— Directions for this task —
Whenever the word "agent" turns up in a line of the data below, copy that line.
[Given data — start]
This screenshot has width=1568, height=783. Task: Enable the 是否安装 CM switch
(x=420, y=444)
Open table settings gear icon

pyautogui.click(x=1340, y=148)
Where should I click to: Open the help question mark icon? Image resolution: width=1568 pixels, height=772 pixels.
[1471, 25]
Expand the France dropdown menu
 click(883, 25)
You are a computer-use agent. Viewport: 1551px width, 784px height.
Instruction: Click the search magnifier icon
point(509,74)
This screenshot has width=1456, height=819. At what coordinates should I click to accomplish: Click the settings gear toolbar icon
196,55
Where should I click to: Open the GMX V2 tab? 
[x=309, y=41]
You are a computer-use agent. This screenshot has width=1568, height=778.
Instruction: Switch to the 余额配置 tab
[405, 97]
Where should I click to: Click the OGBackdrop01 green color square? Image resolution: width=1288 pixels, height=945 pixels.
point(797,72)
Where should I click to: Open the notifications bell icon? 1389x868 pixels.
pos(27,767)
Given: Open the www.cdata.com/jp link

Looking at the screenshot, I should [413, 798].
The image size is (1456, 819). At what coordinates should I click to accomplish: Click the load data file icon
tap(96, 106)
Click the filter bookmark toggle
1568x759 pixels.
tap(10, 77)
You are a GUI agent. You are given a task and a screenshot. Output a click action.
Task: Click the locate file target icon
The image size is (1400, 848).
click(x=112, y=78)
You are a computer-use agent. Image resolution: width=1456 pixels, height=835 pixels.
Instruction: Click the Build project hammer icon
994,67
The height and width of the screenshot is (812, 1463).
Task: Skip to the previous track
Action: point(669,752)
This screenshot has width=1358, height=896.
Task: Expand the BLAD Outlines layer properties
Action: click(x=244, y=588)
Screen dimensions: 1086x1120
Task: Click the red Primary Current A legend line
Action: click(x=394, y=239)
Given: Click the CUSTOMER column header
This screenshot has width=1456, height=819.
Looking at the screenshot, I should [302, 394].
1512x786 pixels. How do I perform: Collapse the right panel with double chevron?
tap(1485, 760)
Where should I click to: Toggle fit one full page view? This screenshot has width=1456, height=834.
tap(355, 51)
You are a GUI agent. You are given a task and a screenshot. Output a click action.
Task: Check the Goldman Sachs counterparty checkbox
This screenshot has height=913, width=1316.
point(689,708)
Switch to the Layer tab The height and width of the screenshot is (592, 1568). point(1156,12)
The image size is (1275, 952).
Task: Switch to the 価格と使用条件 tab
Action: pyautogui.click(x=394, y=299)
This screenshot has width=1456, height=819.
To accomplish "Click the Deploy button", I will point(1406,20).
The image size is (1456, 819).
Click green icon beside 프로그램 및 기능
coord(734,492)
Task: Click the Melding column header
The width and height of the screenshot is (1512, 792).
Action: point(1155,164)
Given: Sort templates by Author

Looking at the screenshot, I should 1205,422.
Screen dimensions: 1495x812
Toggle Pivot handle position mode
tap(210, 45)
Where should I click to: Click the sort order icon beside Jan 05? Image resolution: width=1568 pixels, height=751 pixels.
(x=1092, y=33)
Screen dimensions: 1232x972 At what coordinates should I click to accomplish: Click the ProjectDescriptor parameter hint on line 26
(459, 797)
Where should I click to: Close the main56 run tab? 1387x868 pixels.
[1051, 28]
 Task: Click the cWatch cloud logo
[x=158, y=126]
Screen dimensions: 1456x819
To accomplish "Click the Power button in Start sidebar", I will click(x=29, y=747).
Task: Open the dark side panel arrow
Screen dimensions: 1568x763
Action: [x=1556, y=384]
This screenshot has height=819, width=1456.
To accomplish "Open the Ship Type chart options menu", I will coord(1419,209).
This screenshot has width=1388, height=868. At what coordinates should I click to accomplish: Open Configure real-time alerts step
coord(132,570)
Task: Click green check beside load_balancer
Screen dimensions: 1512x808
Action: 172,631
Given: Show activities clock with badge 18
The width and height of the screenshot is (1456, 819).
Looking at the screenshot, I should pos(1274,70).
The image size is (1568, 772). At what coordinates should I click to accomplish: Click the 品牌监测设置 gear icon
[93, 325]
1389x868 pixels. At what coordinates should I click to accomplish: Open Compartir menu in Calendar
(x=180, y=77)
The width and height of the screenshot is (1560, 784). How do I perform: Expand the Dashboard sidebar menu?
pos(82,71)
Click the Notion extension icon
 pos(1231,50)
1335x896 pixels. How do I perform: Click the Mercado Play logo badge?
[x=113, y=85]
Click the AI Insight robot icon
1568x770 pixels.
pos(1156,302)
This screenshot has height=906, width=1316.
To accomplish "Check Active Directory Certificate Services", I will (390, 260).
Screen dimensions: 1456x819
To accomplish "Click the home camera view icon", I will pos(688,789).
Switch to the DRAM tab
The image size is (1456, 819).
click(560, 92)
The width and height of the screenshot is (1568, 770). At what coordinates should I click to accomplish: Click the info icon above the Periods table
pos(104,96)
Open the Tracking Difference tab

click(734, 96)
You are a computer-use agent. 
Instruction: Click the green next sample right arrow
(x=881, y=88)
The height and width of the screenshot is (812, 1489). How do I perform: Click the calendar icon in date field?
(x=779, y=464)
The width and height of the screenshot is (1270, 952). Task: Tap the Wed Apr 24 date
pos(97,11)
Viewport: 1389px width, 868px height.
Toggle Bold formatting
[Given data — finish]
— Answer area —
You are a computer-use agent. Viewport: 1551px width, 784px height.
You are a computer-use agent. This screenshot has width=1568, height=778.
You are a GUI agent. You are given a task and a screenshot. Output a click action.
You are a computer-use agent. Image resolution: width=1456 pixels, height=835 pixels.
You are a GUI agent. You are given a task and a screenshot. Output a click action.
You are a computer-use agent. 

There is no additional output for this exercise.